(Data shown Opens)
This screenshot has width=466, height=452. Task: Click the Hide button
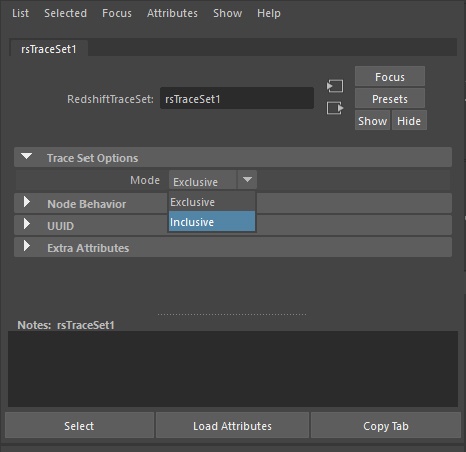pos(409,121)
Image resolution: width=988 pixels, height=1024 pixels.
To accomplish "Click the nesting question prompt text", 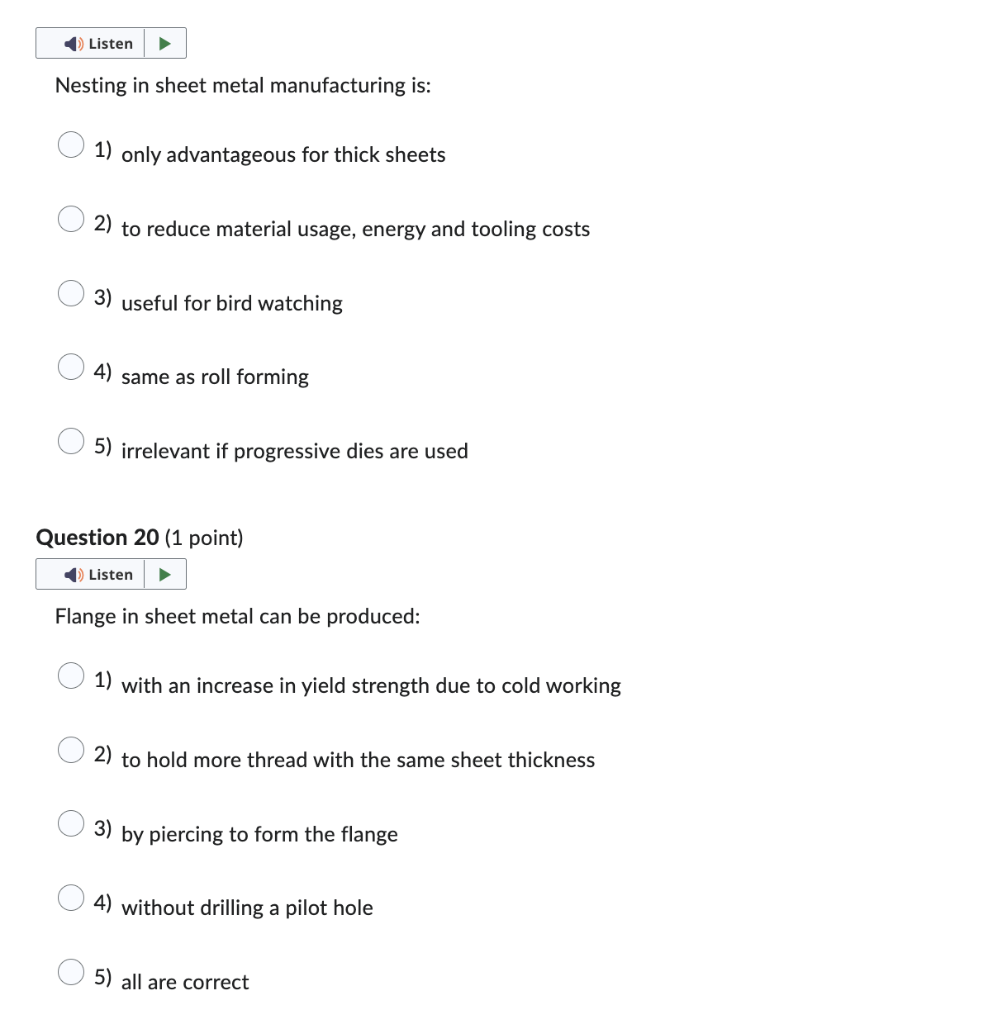I will [x=242, y=85].
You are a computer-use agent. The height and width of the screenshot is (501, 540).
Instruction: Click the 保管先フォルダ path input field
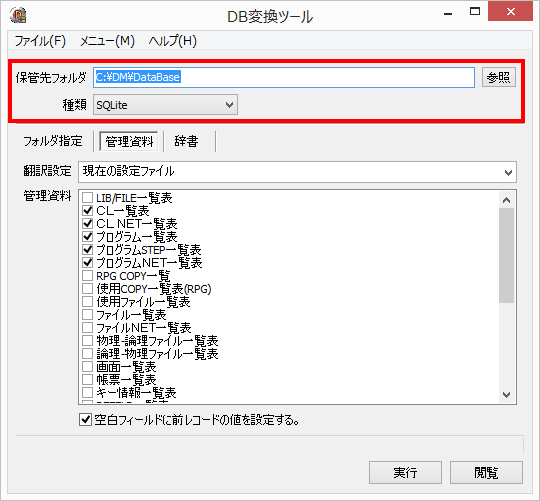pyautogui.click(x=284, y=77)
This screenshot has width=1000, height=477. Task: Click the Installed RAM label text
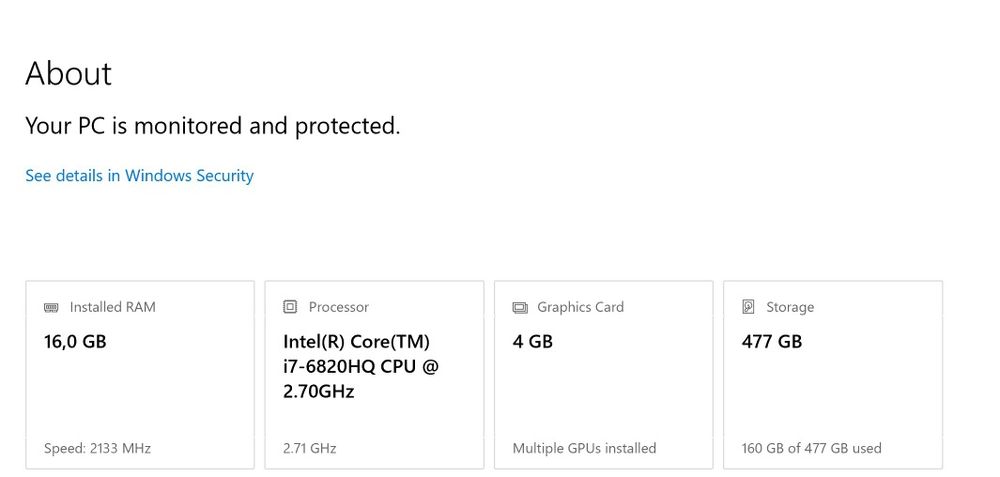coord(112,307)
(Data shown Closes)
> [Task brief]
Each line from the one that contains "You are a computer-use" through the end of the records should be restated exactly; include both end lines and leave any pictures out.

> [Task solution]
You are a computer-use agent. The height and width of the screenshot is (501, 540).
Instruction: Click the 保管先フォルダ path input field
pyautogui.click(x=284, y=77)
This screenshot has width=1000, height=477. Task: Click the Installed RAM label text
coord(112,307)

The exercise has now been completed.